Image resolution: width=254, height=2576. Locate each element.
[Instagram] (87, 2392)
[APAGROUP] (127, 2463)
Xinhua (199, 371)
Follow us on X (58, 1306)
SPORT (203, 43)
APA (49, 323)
◇ ◇ ◇ ◇ ◇
> _How to complete this task_:
Write every entry out again exactly.

> _Written solution_:
Image resolution: width=254, height=2576. Locate each element.
[Instagram] (87, 2392)
[APAGROUP] (127, 2463)
Xinhua (199, 371)
Follow us on X (58, 1306)
SPORT (203, 43)
APA (49, 323)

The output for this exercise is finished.